- **Work request**
With all pictures excluded, restate the records that follow exactly as written.

Stored data entries:
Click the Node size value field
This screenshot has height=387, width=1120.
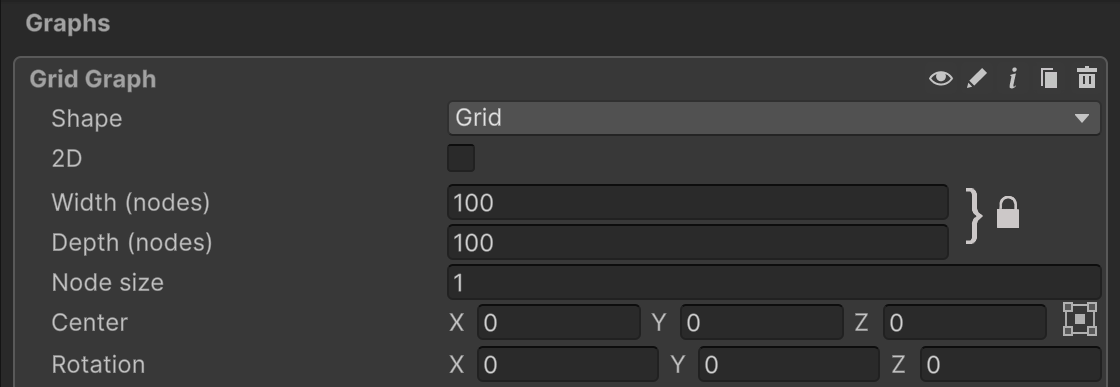(x=774, y=282)
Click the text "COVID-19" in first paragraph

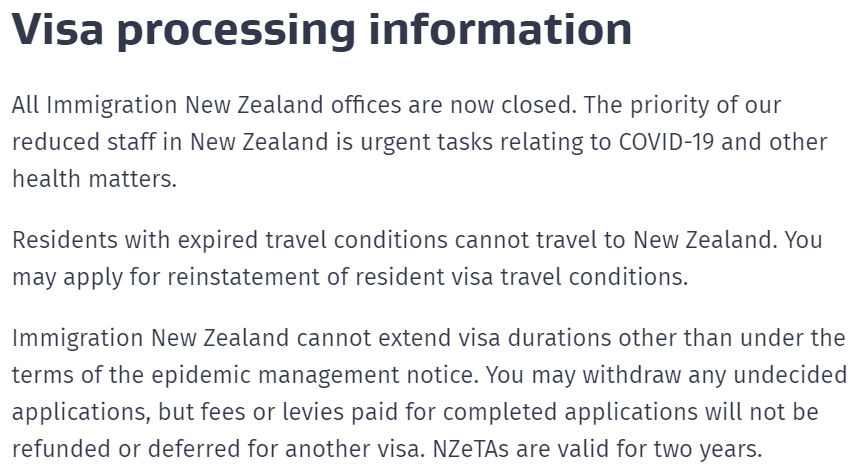tap(666, 142)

- **Output of the exercise**
Click the Node size value field
This screenshot has height=387, width=1120.
(x=774, y=282)
Click the text "COVID-19" in first paragraph

tap(666, 142)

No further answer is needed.